■ DOCUMENT PASSAGE ■

Mortality and clinical course for COVID-19 patients. A: Mortality observed for patients with different ARI viruses (time interval 1: sampling sets 1 and 2 combined; time interval 2: only sampling set 1). B: Age breakdown of symptomatic course of SARS-CoV-2 patients/carriers (time intervals 1 and 2 combined; sampling sets 1 and 2 combined).

The current official COVID-19 case fatality rate for Russia is 1.4-1.5% [22]. Fatality age breakdown (official data for the end of April 2020) is as follows: 0.6% (18-29 years); 14.2% (30-49); 19.6% (50-64); and 65.6% (65+) [22]. In sampling sets 1 and 2 combined, median case fatality rate was 0.6%. Careful analysis of clinical information shows that the overwhelming majority of deaths were cases with comorbidities. Of 477 deaths (sampling set 1) available for the current analysis, 442 (92.6%) were in patients with at least one comorbidity. The most common comorbidities were: metabolism disorders, including diabetes, obesity, gout and hormonal impairments (84%); cardiovascular diseases, including hypertension, ischaemic heart disease, cardiac decompensation, stenocardia and coronary artery disease (82%); social habits, including chronic alcoholism, constant smoking and narcotic addiction (21%); internal organ diseases, including functional impairments, such as chronic obstructive pulmonary disease (COPD), asthma, kidney and liver diseases (18%); neurological diseases (15%), cancer (10%); and immune system disorders (3%).

3.4. Clinical manifestations in sampling set 2

An average of 54.5% of COVID-19 patients from sampling set 2 who were treated at home and in hospital exhibited no symptoms (time interval 1). A total of 28.6% showed mild symptoms (slight cough, mild pyrexia up to 37.5°C, fatigue, mild upper respiratory tract disease, moderate myalgia, pharyngitis, stuffy nose and catarrhal inflammation). More serious and pronounced symptoms (bronchitis, obliterative bronchiolitis, wheezing, shortness of breath, rapid breathing with cracklings, moderate to strong dry/humid cough and pyrexia up to 38.3°C) were reported in 11.0% of patients, and 5.9% of patients exhibited severe symptoms (viral or bacterial pneumonia of different severity, pyrexia up to 40.1°C with median 38.7°C). Critical patients with acute respiratory distress syndrome and respiratory failure who required intensive care made up no more than 1.4% of all individuals in the set. The numbers of severe patients and hospital critical patients who required oxygenating ICU treatment were considerably lower than those predicted by the World Health Organization (WHO).

■ PROVIDED MATERIAL ■
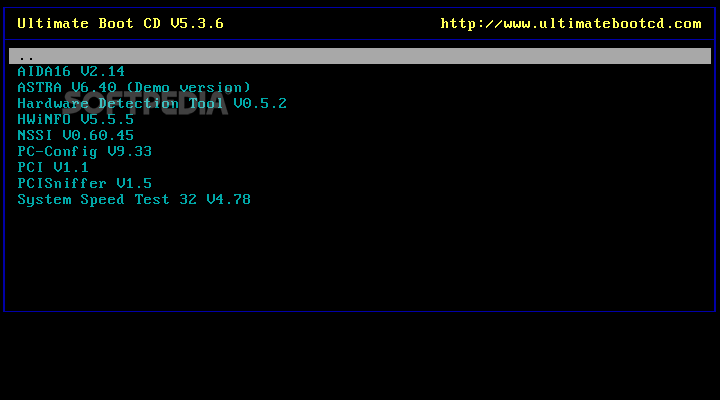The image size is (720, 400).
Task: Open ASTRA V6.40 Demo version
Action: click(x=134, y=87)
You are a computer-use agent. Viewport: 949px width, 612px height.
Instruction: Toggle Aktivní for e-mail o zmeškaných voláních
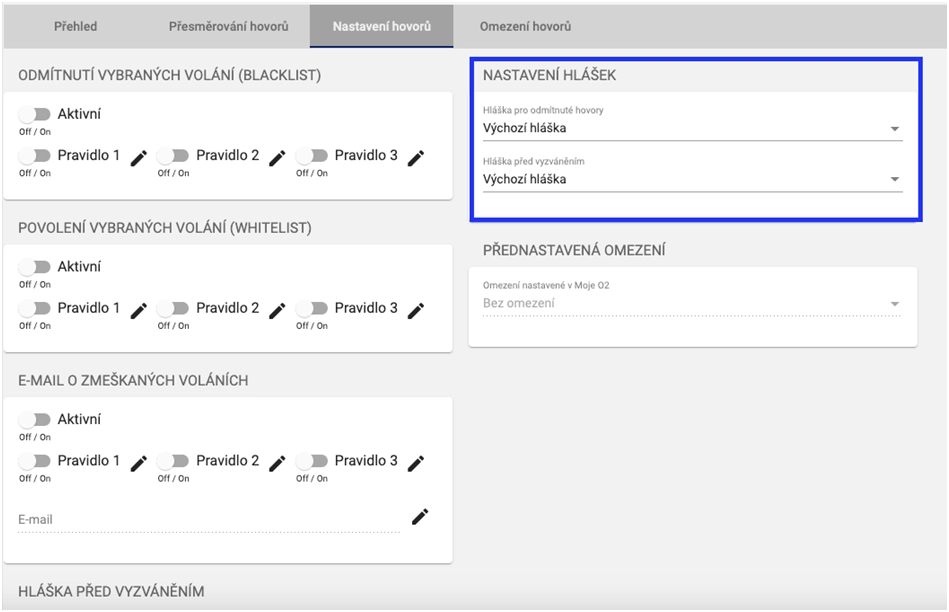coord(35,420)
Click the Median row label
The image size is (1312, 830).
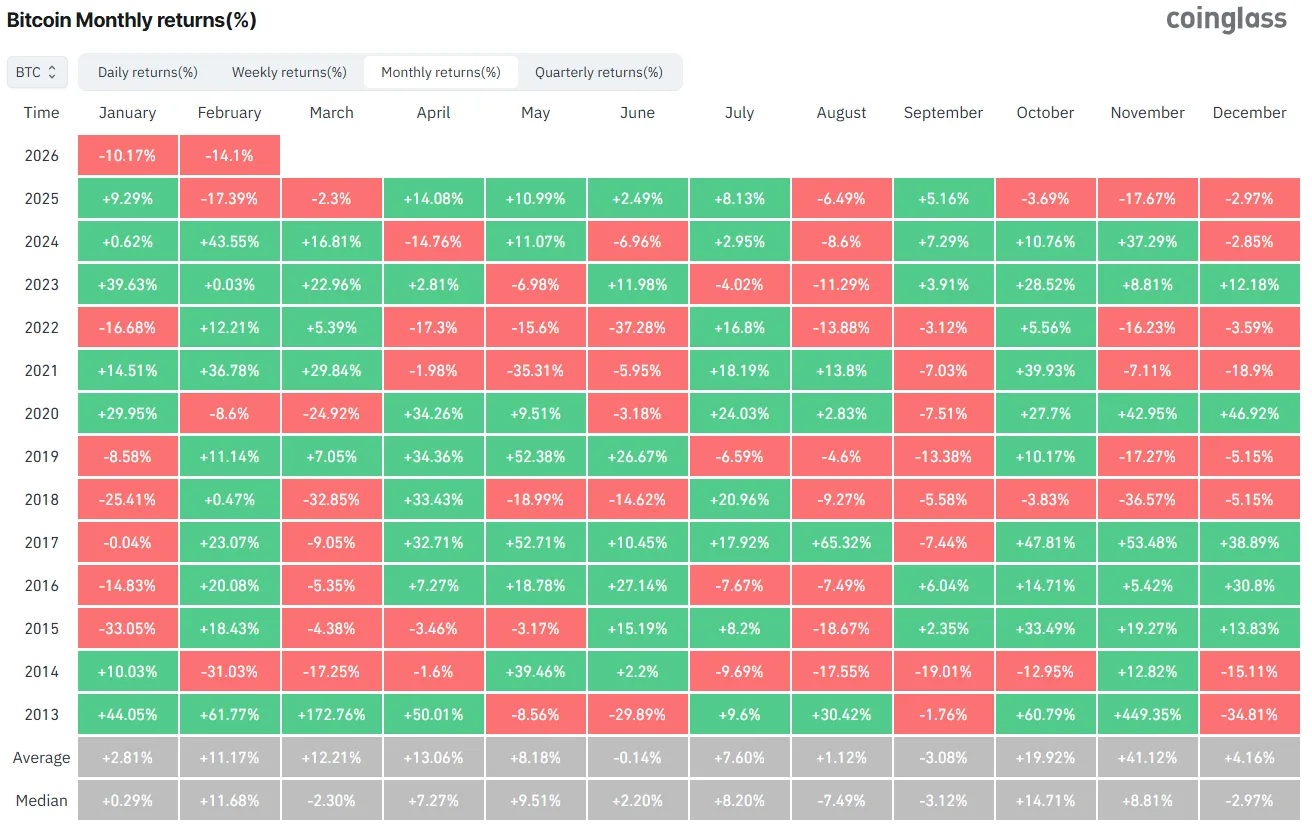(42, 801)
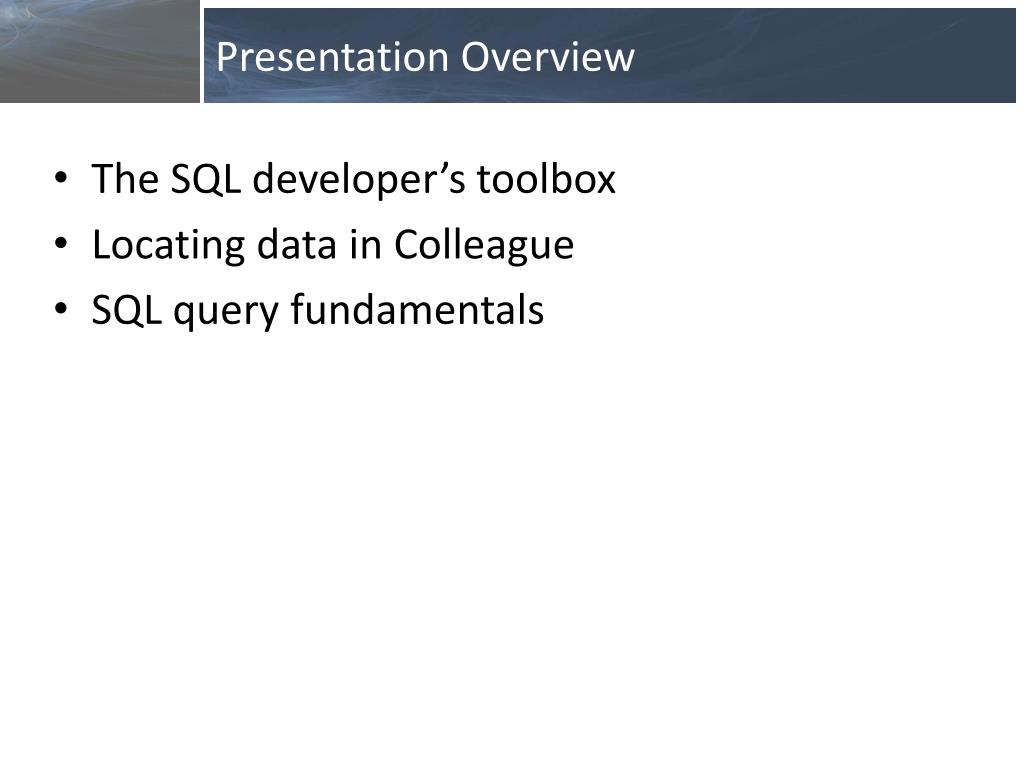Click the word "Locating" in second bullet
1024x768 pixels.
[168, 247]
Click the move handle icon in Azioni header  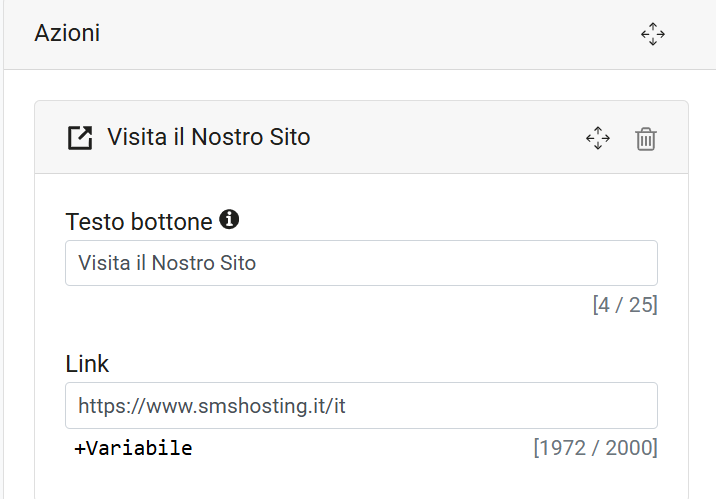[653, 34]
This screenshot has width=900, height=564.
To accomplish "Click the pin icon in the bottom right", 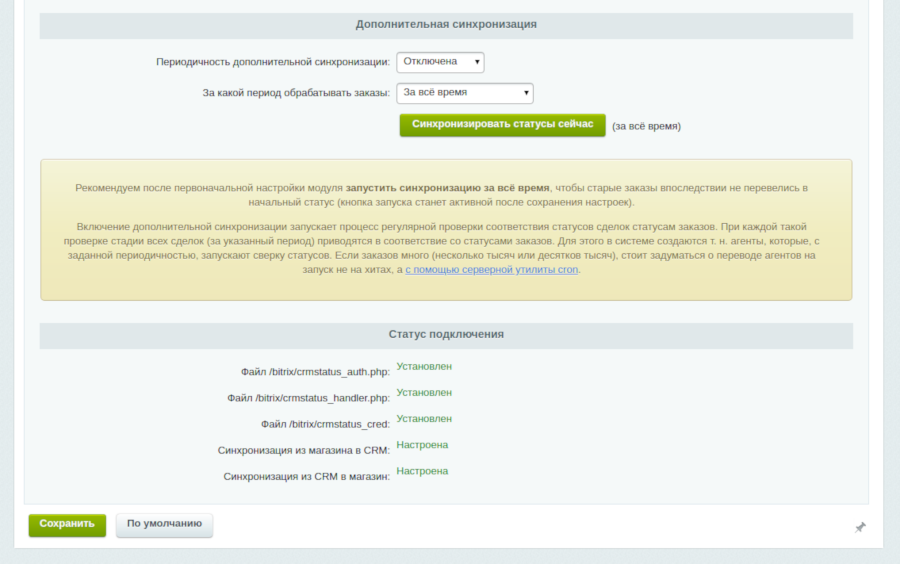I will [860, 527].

■ COMPLETE THE FOLLOWING ■
1. Could you reproduce the COVID-19 mortality passage starting at "Mortality and clinical" and ending at "and 2 combined).", with "Mortality" renamed to "Fatality"?
2. What comes next in the COVID-19 mortality passage after its final sentence? Continue it from there.

■ RESULTS ■
1.
Fatality and clinical course for COVID-19 patients. A: Fatality observed for patients with different ARI viruses (time interval 1: sampling sets 1 and 2 combined; time interval 2: only sampling set 1). B: Age breakdown of symptomatic course of SARS-CoV-2 patients/carriers (time intervals 1 and 2 combined; sampling sets 1 and 2 combined).

2.
Age breakdown of symptomatic clinical course is given in Figure 2, panel B, for sampling sets 1 and 2 combined (12 537 individuals). The number of asymptomatic patients decreases with age, whereas the number of cases with serious manifestations increases with age. These statistics for asymptomatic and symptomatic COVID-19 patients in Russia agree with predictions from the research groups of Jean-Marc Rolain and Didier Raoult [1].

4. Conclusions

In Russia in January to June 2020, there were an estimated 16 000 deaths from pneumonia (Rosstat data). The current number of deaths associated with a COVID-19 diagnosis is half that number. It is still a considerable amount but proper steps in surveillance, prevention, diagnosis and treatment may effectively curb disease-related mortality. In January to June 2019, there were 15 206 pneumonia-related deaths, and in 2012 to 2016 approximately 16 000 to 28 000. Therefore, in Russia the current risk of contagiousness and fatality associated with SARS-CoV-2 (as of 21 June 2020) is statistically comparable with the risk from other human coronaviruses and many other ARI viral pathogens that have already became seasonal, and less than that of pneumonia of different aetiology. This does not mean that we can relax, however, just because this emerging pathogen may turn out to be less dangerous than we deemed several months ago. A search for new therapeutics must continue along with development of vaccines. Nonetheless, panicking or regarding SARS-CoV-2 as a once-in-an-age threat and “plague of the twenty-first century” is not productive and sometimes even counterproductive. The measures for containing COVID-19 must be determined by research, statistics and thorough calculations, not by apprehension or fear.